GENMOD is a relatively new SAS procedure that’s designed to estimate generalized linear models (McCullagh and Nelder 1989), which include the standard linear model, logit and probit models, loglinear models, Poisson regression models, and many other less familiar models. It’s very similar in features and syntax to the famous GLIM program introduced by the Royal Statistical Society in the early 1970s.
Here’s how to use PROC GENMOD to estimate the same logit model that we fit with PROC LOGISTIC in the previous section. The code for Release 6.12 and later is
PROC GENMOD DATA=my.penalty; MODEL death=blackd whitvic serious / DIST=BINOMIAL; RUN;
(Earlier releases of SAS require that the dependent variable be specified as DEATH/N, where N is a variable that is always equal to 1). Although PROC GENMOD doesn’t need the DESCENDING option, it does require the DIST=BINOMIAL option (which can be abbreviated D=B) in the MODEL statement. This tells PROC GENMOD that the dependent variable is dichotomous with a binomial distribution. For dichotomous data, the default in GENMOD is to fit a logit model. In Section 3.10, we’ll see how to use the LINK option to fit probit and complementary log-log models.
Results are shown in Output 2.3. The first section of the output, labeled “Model Information,” is largely self-explanatory. The third section, “Analysis of Parameter Estimates,” reports the same numbers we got with LOGISTIC. However, we don’t get standardized estimates or odds ratios. This section also contains a line labeled SCALE, along with a note saying that “the scale parameter was held fixed.” This information can be ignored for binary regression models unless you’re working with grouped data and want to allow for something called overdispersion (see Section 4.6).
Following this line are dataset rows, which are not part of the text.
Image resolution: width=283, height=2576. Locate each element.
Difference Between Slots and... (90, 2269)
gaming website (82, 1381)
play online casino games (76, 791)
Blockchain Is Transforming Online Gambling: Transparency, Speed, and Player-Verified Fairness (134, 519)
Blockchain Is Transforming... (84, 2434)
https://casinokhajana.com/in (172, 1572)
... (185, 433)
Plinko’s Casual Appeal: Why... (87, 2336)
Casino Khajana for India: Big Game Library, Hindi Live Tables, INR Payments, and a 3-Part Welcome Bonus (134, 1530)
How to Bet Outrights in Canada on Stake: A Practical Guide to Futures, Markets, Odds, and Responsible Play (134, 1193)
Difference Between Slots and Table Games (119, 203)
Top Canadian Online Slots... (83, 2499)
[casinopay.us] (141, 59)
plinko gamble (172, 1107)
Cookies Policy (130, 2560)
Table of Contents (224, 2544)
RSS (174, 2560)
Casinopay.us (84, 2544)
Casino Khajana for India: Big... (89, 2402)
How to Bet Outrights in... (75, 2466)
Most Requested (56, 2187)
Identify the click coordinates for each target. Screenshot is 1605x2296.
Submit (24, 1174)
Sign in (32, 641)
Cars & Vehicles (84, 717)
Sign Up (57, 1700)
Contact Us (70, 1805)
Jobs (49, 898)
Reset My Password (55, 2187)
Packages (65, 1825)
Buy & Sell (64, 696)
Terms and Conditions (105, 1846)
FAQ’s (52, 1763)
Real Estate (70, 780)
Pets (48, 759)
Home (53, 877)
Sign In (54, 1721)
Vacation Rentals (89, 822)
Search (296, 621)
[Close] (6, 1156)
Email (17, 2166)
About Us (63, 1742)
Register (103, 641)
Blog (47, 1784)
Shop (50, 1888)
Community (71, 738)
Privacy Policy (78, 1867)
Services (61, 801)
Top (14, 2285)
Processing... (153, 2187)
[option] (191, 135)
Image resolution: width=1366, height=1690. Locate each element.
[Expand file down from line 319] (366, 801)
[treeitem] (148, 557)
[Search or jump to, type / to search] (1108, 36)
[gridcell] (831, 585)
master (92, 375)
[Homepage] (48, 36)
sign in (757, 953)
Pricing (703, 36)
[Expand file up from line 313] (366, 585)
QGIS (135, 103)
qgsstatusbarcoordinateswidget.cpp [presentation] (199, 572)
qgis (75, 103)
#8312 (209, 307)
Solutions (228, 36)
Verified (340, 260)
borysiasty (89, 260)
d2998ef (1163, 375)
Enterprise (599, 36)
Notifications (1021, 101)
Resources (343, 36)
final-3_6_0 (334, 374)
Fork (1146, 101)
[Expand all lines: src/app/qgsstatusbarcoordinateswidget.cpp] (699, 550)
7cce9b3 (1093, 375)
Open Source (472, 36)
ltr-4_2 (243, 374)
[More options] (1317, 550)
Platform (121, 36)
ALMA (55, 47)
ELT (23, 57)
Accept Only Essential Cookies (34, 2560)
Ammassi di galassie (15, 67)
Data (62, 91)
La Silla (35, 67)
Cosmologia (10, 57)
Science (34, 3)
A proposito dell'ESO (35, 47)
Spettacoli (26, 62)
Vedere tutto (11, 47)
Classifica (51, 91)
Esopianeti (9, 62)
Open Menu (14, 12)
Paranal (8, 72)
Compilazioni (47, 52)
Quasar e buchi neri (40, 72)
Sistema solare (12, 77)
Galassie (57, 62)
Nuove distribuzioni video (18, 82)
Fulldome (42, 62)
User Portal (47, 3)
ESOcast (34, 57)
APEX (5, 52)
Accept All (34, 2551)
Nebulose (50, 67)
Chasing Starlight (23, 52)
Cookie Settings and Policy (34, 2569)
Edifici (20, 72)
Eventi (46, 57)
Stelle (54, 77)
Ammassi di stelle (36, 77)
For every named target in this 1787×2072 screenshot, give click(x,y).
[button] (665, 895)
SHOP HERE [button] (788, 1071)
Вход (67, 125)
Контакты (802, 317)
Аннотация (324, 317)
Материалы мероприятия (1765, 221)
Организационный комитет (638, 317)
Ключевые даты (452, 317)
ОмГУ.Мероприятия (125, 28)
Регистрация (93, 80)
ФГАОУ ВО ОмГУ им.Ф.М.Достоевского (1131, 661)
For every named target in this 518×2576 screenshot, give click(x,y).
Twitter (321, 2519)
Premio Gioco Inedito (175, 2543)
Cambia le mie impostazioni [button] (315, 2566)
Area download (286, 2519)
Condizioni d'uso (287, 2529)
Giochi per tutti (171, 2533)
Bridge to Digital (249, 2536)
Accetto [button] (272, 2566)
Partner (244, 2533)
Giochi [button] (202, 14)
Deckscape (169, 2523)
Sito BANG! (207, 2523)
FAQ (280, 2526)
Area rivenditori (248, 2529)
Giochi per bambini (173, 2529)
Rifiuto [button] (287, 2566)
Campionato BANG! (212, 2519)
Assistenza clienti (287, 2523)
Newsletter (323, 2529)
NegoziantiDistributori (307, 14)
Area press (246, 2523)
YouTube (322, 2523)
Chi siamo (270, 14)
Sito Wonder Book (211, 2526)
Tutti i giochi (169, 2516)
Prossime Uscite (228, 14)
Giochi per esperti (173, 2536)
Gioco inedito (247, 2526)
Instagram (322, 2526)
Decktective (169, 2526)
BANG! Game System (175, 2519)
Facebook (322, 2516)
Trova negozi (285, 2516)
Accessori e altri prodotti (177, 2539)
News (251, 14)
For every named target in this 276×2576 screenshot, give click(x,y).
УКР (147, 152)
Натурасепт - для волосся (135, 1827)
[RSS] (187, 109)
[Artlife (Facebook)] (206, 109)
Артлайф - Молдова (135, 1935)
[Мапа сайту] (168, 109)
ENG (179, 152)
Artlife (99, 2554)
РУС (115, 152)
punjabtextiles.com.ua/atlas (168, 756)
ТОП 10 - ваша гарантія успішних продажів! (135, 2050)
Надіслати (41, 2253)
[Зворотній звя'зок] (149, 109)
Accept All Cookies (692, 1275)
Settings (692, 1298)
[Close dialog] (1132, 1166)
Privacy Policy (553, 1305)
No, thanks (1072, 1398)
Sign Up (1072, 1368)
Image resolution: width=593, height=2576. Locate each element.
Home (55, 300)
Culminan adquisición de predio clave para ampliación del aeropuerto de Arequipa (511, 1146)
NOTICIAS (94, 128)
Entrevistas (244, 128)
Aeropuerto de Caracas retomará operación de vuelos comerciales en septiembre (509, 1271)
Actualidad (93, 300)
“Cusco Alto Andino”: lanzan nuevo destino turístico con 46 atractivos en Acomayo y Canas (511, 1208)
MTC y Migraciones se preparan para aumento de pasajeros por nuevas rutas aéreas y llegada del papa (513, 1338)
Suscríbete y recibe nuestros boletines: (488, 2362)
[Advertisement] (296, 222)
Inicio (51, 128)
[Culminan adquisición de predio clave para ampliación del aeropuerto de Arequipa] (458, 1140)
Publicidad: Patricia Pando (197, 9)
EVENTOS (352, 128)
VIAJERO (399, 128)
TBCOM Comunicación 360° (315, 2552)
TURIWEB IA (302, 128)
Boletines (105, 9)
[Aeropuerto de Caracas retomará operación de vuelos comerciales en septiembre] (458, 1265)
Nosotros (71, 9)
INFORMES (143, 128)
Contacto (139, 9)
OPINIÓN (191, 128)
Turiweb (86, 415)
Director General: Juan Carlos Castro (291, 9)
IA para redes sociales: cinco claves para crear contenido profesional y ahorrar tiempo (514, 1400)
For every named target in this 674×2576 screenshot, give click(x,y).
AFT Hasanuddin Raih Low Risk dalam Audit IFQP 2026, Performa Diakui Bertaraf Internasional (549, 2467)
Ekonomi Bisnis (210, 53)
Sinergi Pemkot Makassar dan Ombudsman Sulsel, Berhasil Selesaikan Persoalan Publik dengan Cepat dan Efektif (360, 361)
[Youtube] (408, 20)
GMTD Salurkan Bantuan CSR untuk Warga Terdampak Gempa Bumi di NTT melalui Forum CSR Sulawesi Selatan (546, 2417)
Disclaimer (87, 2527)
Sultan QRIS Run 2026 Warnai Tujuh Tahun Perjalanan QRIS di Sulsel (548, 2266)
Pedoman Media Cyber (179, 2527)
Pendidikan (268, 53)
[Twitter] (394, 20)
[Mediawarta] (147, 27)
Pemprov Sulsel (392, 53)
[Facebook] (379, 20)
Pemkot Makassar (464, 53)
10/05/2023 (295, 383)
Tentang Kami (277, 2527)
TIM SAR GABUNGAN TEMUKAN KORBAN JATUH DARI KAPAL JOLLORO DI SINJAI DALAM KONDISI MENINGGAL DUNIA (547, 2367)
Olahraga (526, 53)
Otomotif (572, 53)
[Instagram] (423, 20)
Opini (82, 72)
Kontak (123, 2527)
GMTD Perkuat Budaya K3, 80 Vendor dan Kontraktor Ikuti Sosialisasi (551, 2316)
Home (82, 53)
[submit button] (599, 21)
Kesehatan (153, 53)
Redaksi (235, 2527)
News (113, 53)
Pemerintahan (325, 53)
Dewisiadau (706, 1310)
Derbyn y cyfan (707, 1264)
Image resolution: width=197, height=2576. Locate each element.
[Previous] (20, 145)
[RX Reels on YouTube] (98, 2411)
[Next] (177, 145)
In the middle section of Output 2.3 under “Criteria for Assessing Goodness of Fit,” we find the deviance and the Pearson chi-square. (For now, we can ignore the scaled versions of these statistics.) For individual-level data, the deviance is just –2 times the log-likelihood, which we also saw in the LOGISTIC output. In logit analysis, the deviance plays the same role as the residual sum of squares in linear regression analysis.
By adding 2k to the deviance (where k is the number of parameters), you can calculate the Akaike Information Criterion. Or by adding k log n to the deviance (n being the sample size), you get the BIC statistic. You can also use the difference in deviances for two nested models as a chi-square test for whether the simpler model is valid or not. We’ll see many examples of this later on. What you cannot do (at least not legitimately) is treat the deviance itself as a goodness of fit chi-square statistic and compute a p-value for the model. That may be appropriate for grouped data (as we’ll see in Chapter 4), but for individual-level data the deviance does not have a chi-square distribution. The Pearson chi square is even worse for individual-level data.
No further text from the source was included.